Reading passage.

Processor:  Intel x86-64 (Xeon X5460 @ 3.16GHz).

The Intel Fortran (ifort) is an aggressive
optimizing compiler, especially on numerical
linear algebra. Its use here is reassuring:
if our gcc-family results on numerical
calculations were suboptimal by a large factor,
ifort would likely let us know. It also
has the easiest optimization flags: its a
simple choice between -O3, -fast, -ipo
and a few other things that make almost no
difference.

Two of the 6 programs I wrote
myself: an FFT benchmark called fft1tst.adb,
and a jacobi eigendecomposition called
jacobi_eigen_bench_1.adb.  Both are
accompanied by near identical fortran
versions. This exhausted my entire supply of
inter-language benchmarking routines, so 4
of the test programs I downloaded from a
depository of small benchmarking routines:
 http://shootout.alioth.debian.org/gp4/
I downloaded C, Fortran, Ada versions of:
nsievebits, nbody, binarytree, mandelbrot.
I made small modifications to 2 of the Ada
programs. In one case I degraded the Ada code
to a slower, older version so that it was
identical to the C version I was comparing
with. In the other case I replaced a packed
boolean array with an array of unsigned
ints. These were the only changes to any of
the programs, so the exercise mostly amounted
to finding good optimization flags. I tried
to find good optimization flags for the C and
Fortran compilations too, and managed to speed
up a few of them after several attempts. The
original Ada test programs were written by
Pat Rogers and Pascal Obry.  (Thanks!)

Inter-language benchmarks shouldn't be taken too
seriously, but I learned a few useful things:
the -mfpmath=387 and -mfpmath=387,sse flags came
as real surprize to me. In several cases they
made all the difference. I also noticed that
GNAT seems to be be doing a better job of
optimizing operations on packed boolean arrays,
and a better job on some linear algebra
problems. Unless I'm mistaken, in the lin alg case
(jacobi_eigen below) the improvement over the
old days is almost a factor of 2. Thanks_gnat!

Tasks for this exercise.
1. Which four programs does the compiler benchmark post say were downloaded from the depository of small benchmarking routines?
2. According to the compiler benchmark post, who wrote the original Ada test programs?
3. Carry the compiler benchmark post forward from its final sentence.

Supplied entries.
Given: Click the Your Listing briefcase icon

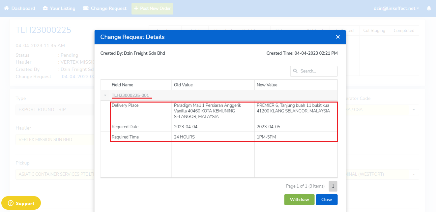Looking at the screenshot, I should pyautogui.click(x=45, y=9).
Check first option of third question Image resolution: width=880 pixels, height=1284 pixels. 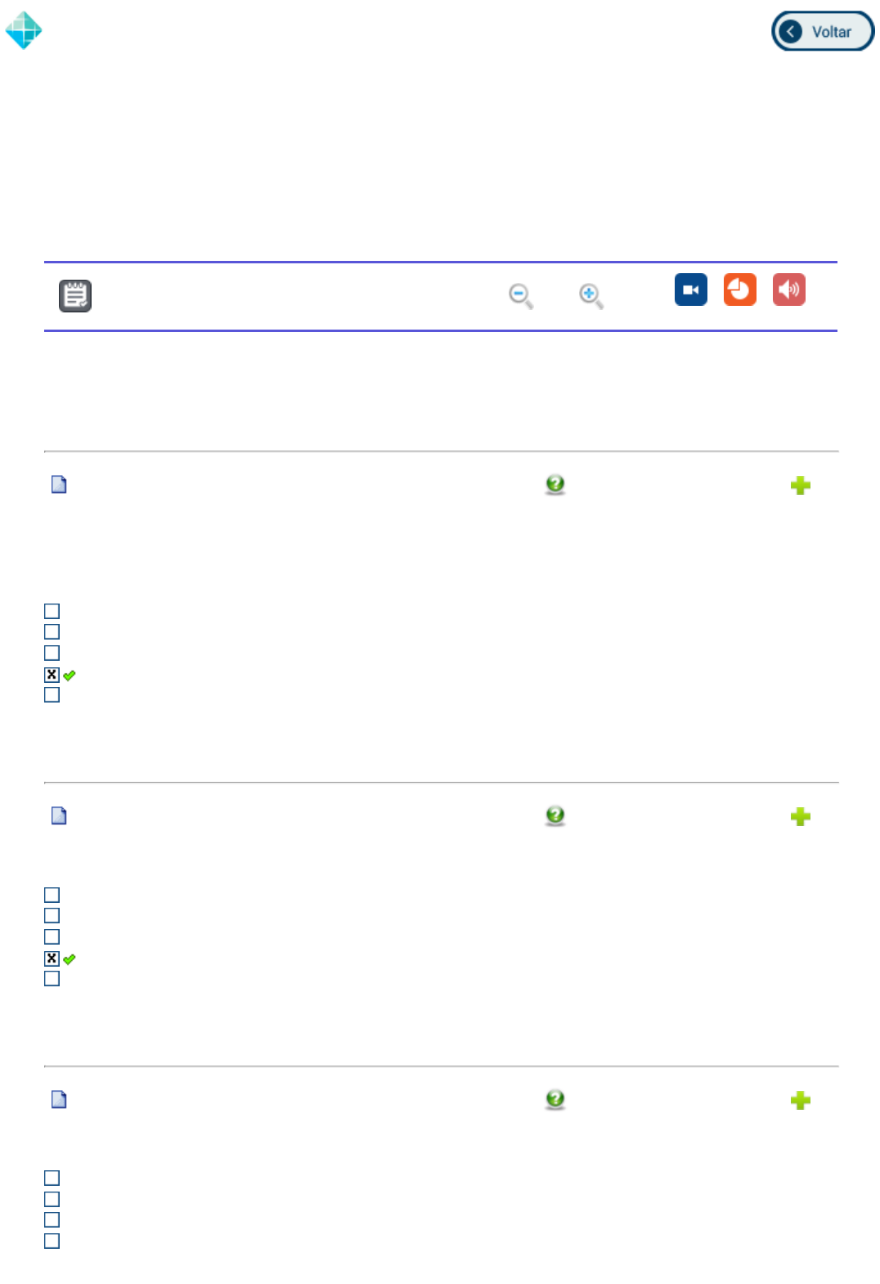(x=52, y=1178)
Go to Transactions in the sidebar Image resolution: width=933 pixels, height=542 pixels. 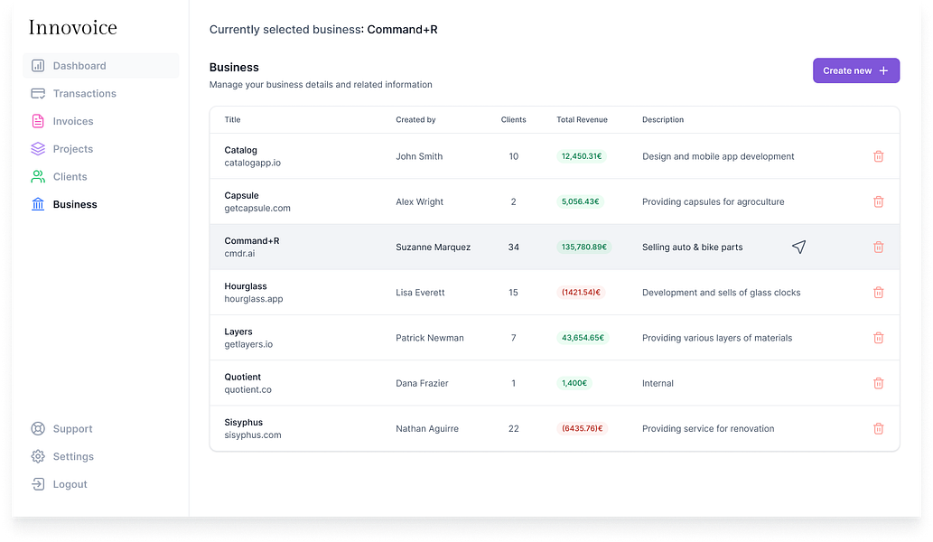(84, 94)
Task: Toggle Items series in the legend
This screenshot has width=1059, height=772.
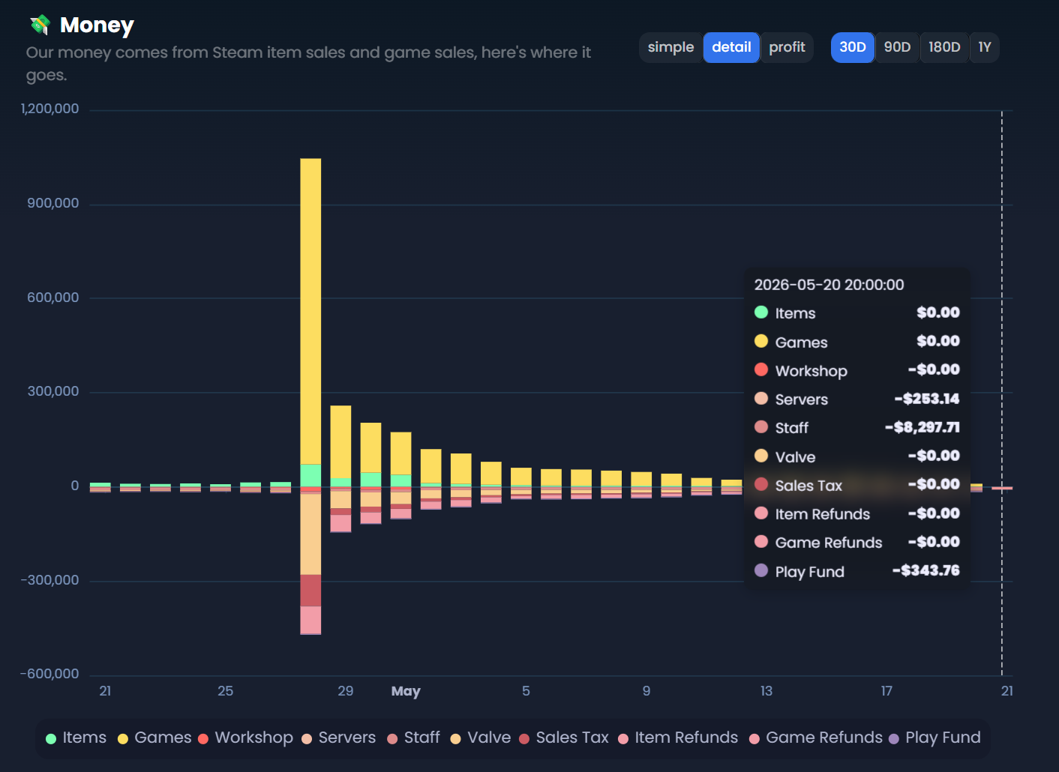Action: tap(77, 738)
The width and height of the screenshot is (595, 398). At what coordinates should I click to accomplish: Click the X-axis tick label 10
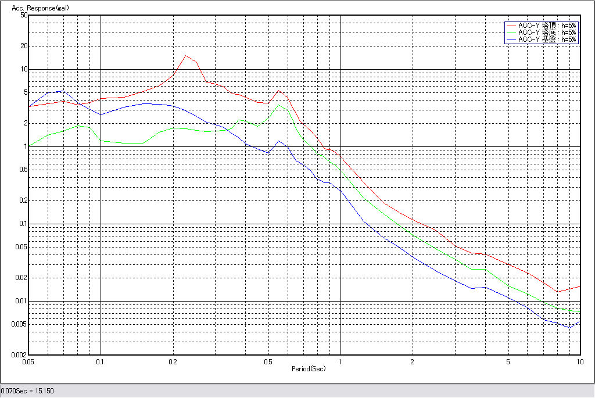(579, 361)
* * *
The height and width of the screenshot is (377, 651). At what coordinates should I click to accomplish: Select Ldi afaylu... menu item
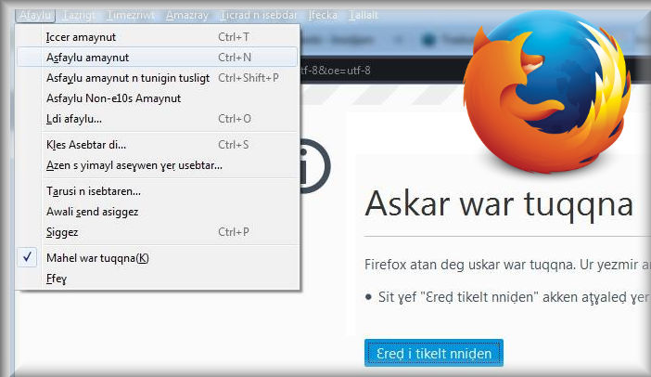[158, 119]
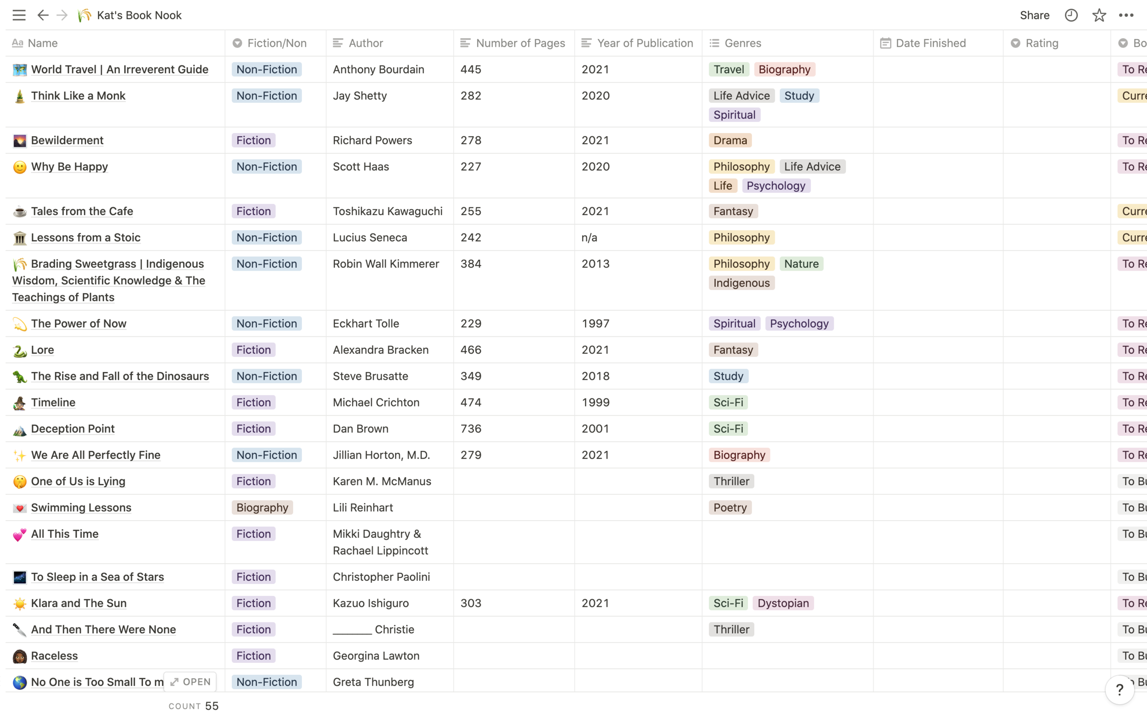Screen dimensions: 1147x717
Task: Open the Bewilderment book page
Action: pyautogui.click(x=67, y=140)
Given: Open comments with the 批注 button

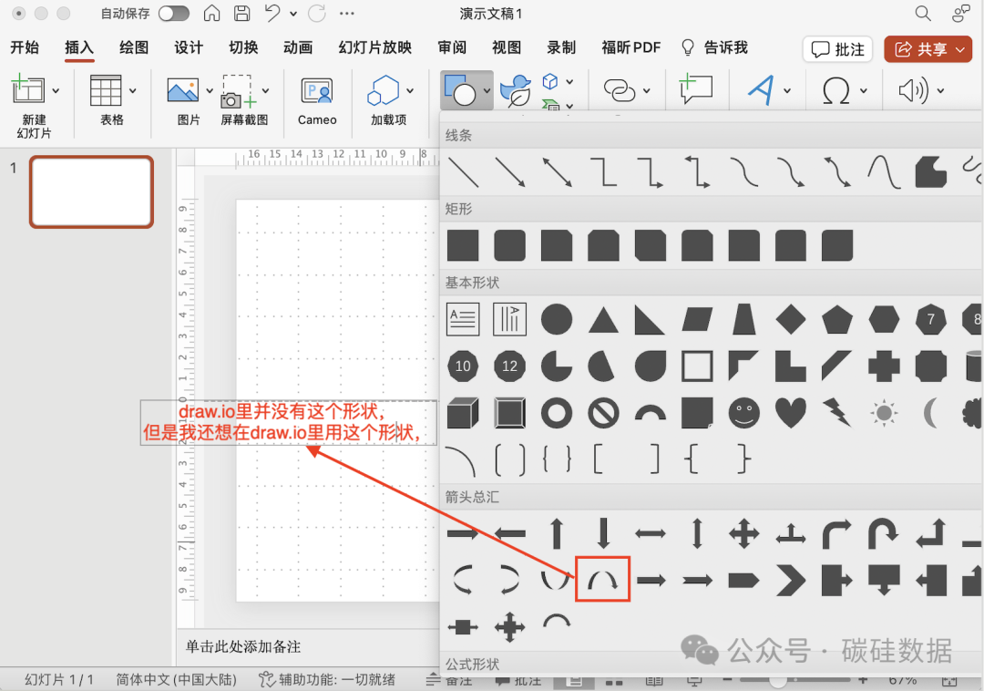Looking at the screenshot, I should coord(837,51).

Answers for the exercise.
1. nsievebits, nbody, binarytree, mandelbrot

2. Pat Rogers and Pascal Obry.

3.
cheers,
jonathan


FFT1TST2:

  Compilation Commands:

     gnatmake  fft1tst2.adb -O3 -gnatNp -march=native
     gfortran  fft1tst2.f   -O3 -march=native  -o fft1tst2
     ifort     fft1tst2.f   -O3  -WB -xT       -o fft1tst2

  Execute:

     time ./fft1tst2

  Running Time (using 8192 data points):

     gnat:     2.748 seconds
     gfortran: 2.812 seconds
     ifort:    2.816 seconds

  Running Time (using 4096 data points):

     gnat:     1.000 seconds
     gfortran: 1.004 seconds
     ifort:    1.088 seconds

  Running Time (using 1024 data points):

     gnat:     0.168 seconds
     gfortran: 0.184 seconds
     ifort:    0.176 seconds

  Notes:

     The Ada and the Fortran77 FFT's were written over 17
     years ago. Both are Radix 4 fast fourier transforms.
     These versions were written for benchmarking rather
     than ultimate speed: the idea was to make the 2
     the same wherever possible, for language/compiler
     comparisons.

     IF I use -ffast-math in the GNAT compilation it runs
     exactly the same speed as the gfortran (very slightly
     slower), so I suspect -ffast-math is always used by
     gfortran.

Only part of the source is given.